Could you transcribe exactly the lines from the one containing "The width and height of the screenshot is (797, 558)." through the last line of the records below, leaving out the pictures?

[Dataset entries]
-*-

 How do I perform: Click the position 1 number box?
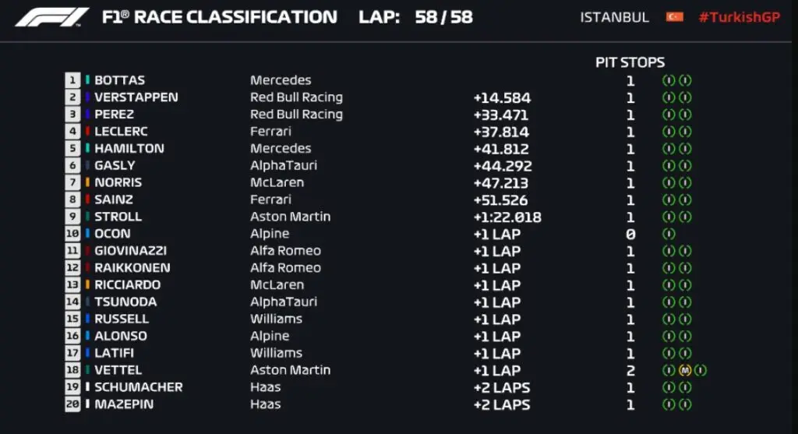coord(73,80)
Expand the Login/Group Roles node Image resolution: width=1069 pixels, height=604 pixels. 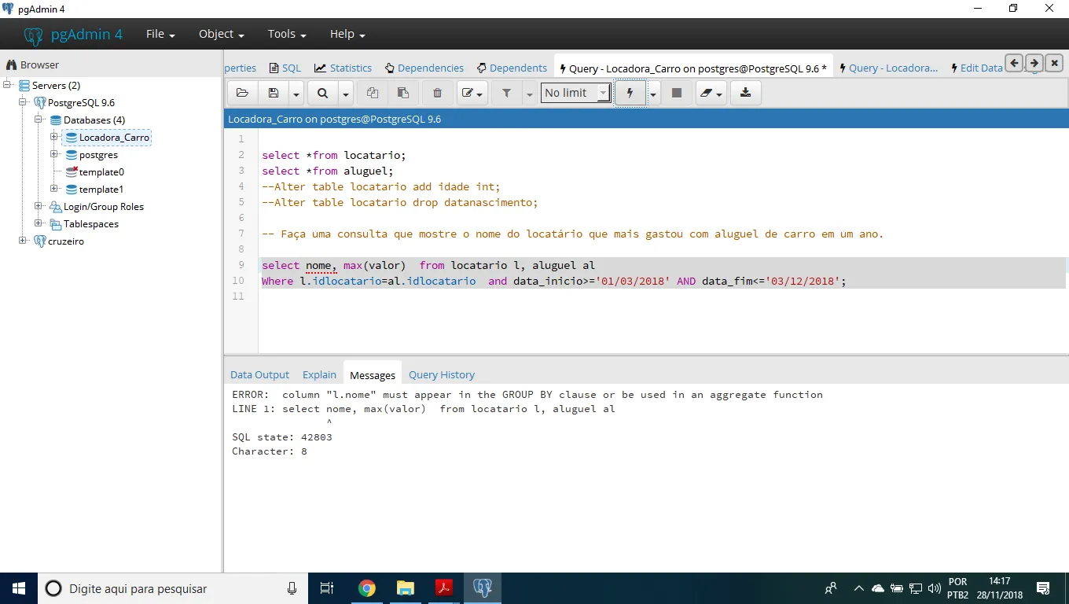click(x=39, y=206)
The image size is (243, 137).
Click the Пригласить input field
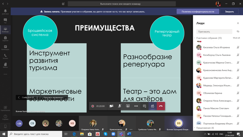(x=214, y=32)
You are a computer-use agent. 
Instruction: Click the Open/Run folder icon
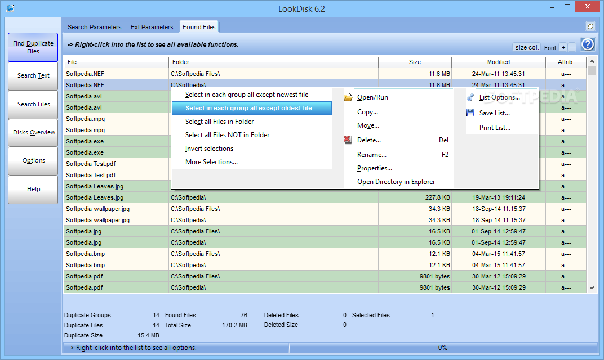point(349,97)
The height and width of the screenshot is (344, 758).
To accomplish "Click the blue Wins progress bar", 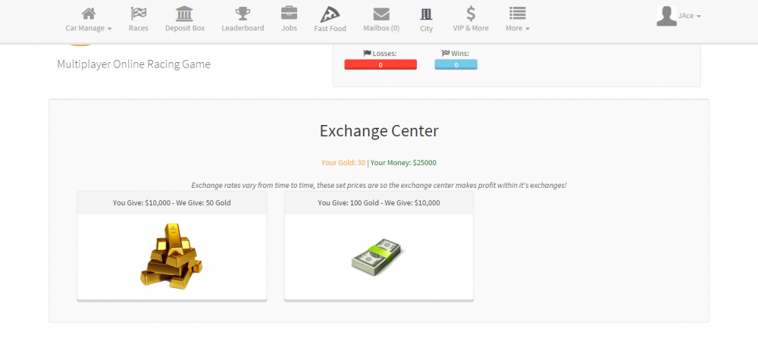I will click(x=456, y=65).
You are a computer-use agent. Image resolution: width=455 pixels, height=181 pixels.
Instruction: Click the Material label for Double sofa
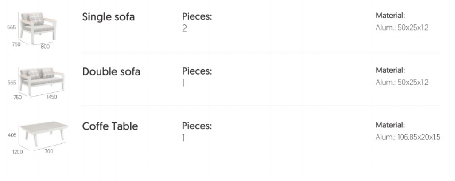(390, 70)
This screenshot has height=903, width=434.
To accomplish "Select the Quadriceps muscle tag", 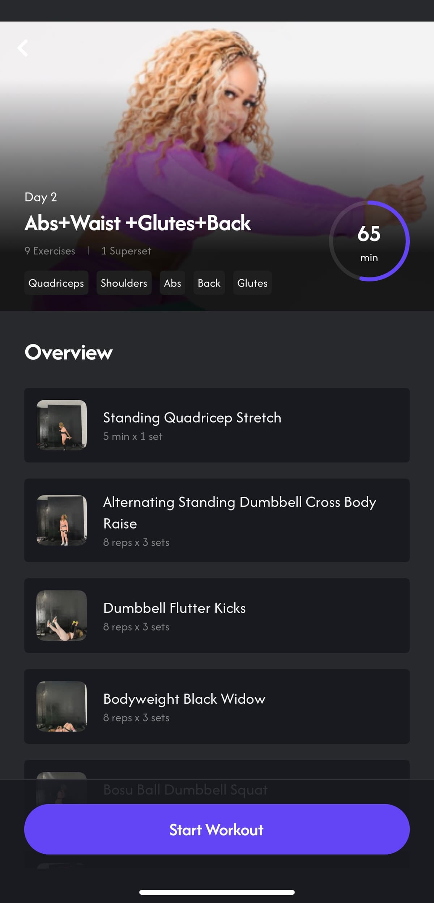I will pos(56,283).
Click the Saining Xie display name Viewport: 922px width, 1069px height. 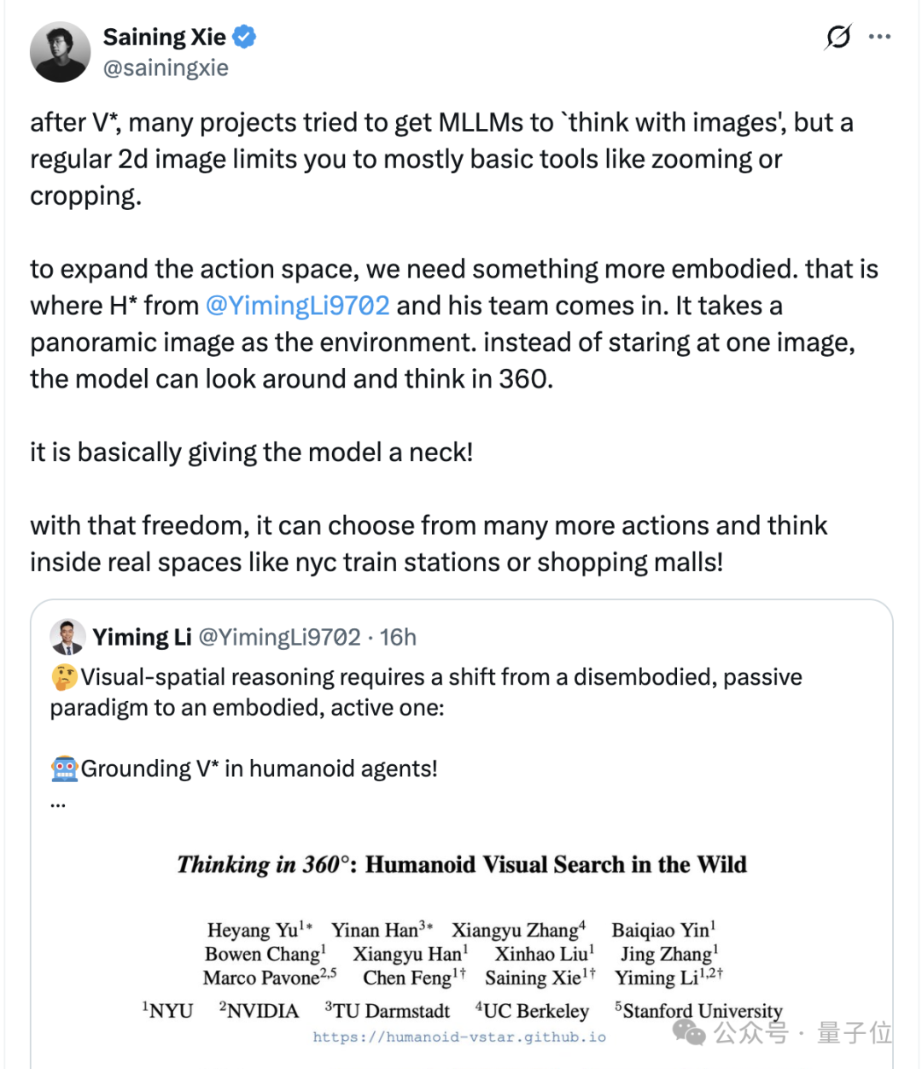click(x=164, y=38)
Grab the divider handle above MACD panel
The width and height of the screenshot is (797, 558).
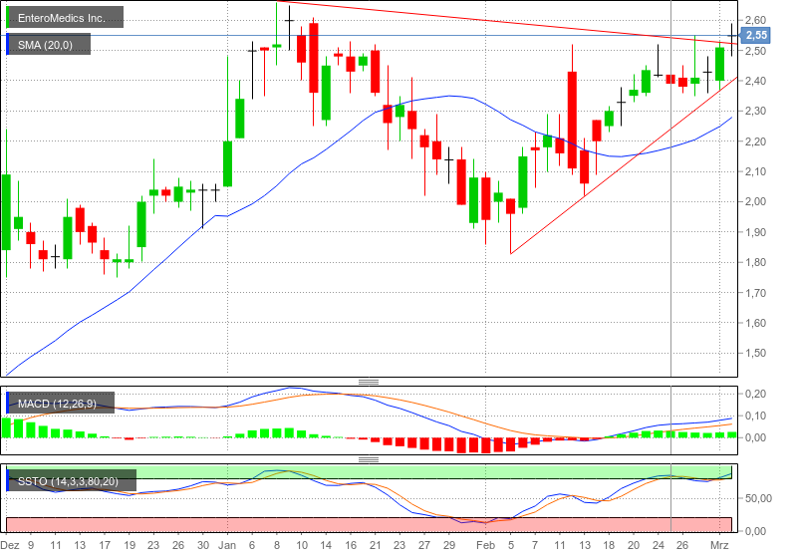pos(369,382)
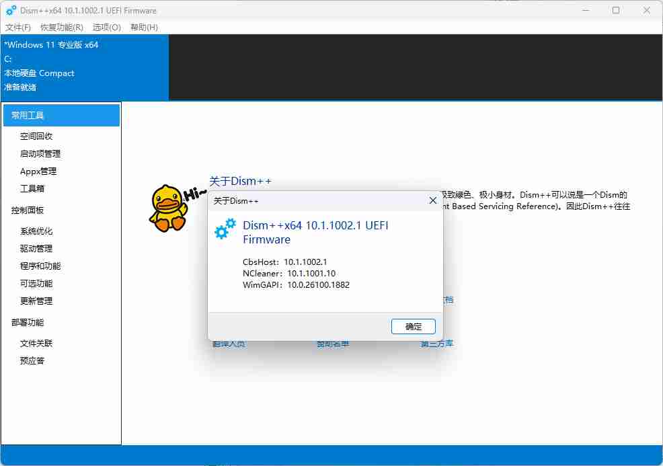This screenshot has width=663, height=466.
Task: Open the 选项(O) menu
Action: point(106,28)
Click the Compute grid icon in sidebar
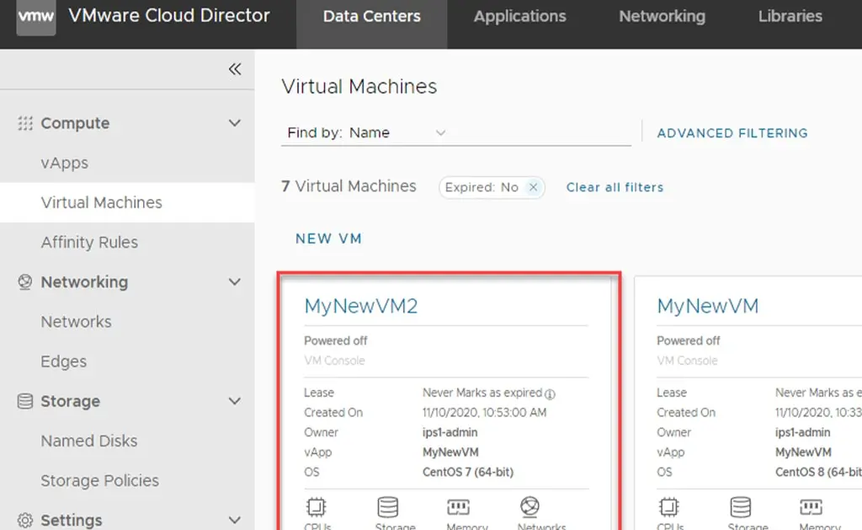 pyautogui.click(x=25, y=123)
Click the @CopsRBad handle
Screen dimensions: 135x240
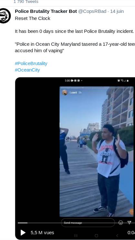point(92,11)
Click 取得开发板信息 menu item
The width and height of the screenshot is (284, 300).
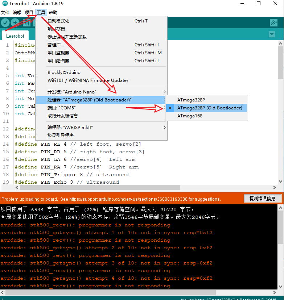coord(63,116)
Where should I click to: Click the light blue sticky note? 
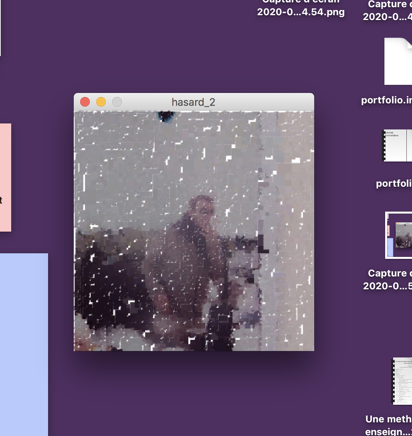(x=24, y=344)
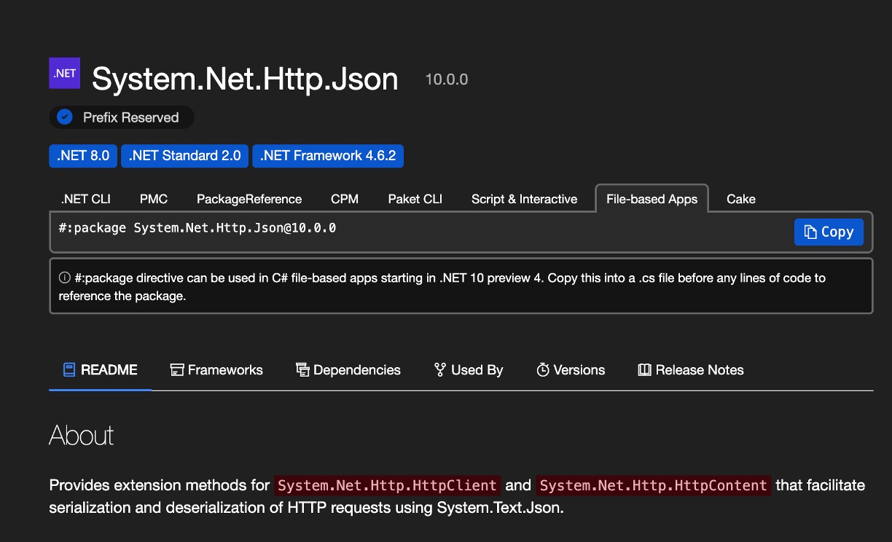
Task: Choose the CPM install tab
Action: tap(345, 199)
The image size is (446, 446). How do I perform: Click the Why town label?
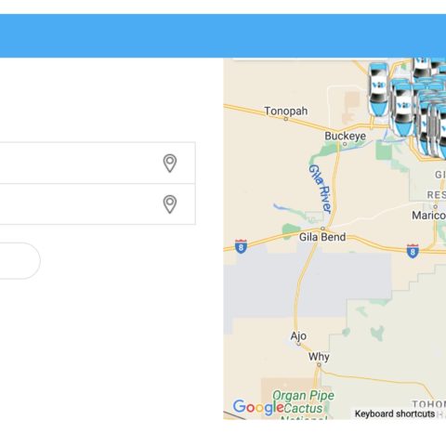[319, 357]
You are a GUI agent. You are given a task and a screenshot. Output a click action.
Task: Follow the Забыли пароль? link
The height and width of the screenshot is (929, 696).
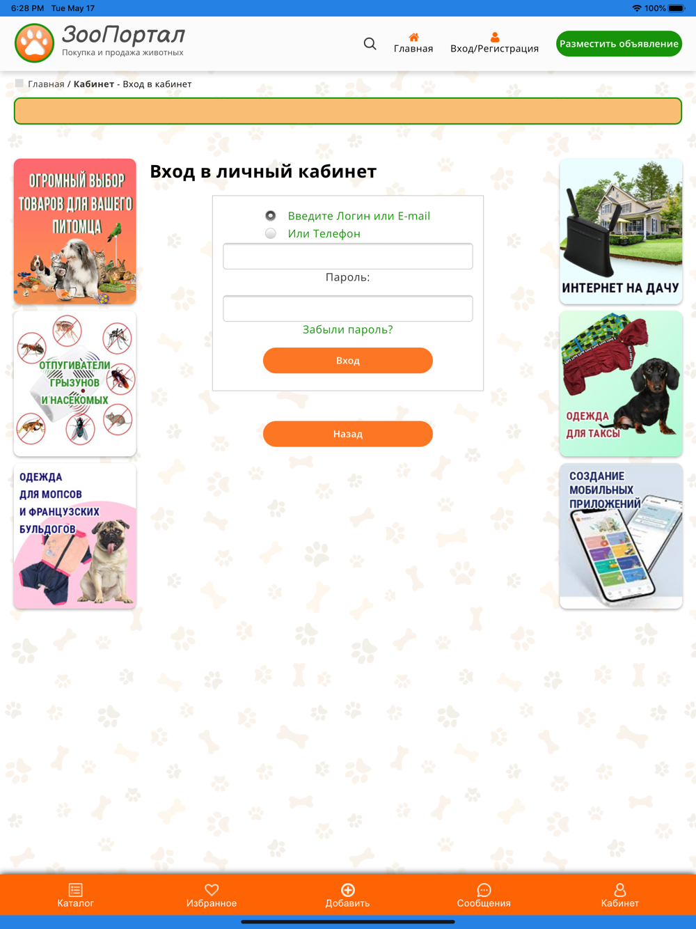(x=348, y=329)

-*-

[Written solution]
The width and height of the screenshot is (797, 558).
pos(369,382)
This screenshot has width=663, height=466.
Task: Open the 选项(O) menu
Action: point(106,28)
Click the Compute grid icon in sidebar
 pyautogui.click(x=25, y=123)
Click the @CopsRBad handle
Screen dimensions: 135x240
point(92,11)
Click 取得开发板信息 menu item
The width and height of the screenshot is (284, 300).
coord(63,116)
Where should I click to: Click the light blue sticky note? 
(x=24, y=344)
Task: Choose the CPM install tab
Action: tap(345, 199)
The image size is (446, 446). How do I perform: Click the Why town label?
[319, 357]
You are a GUI agent. You are given a task and a screenshot. Output a click action.
Task: Follow the Забыли пароль? link
The height and width of the screenshot is (929, 696).
(x=348, y=329)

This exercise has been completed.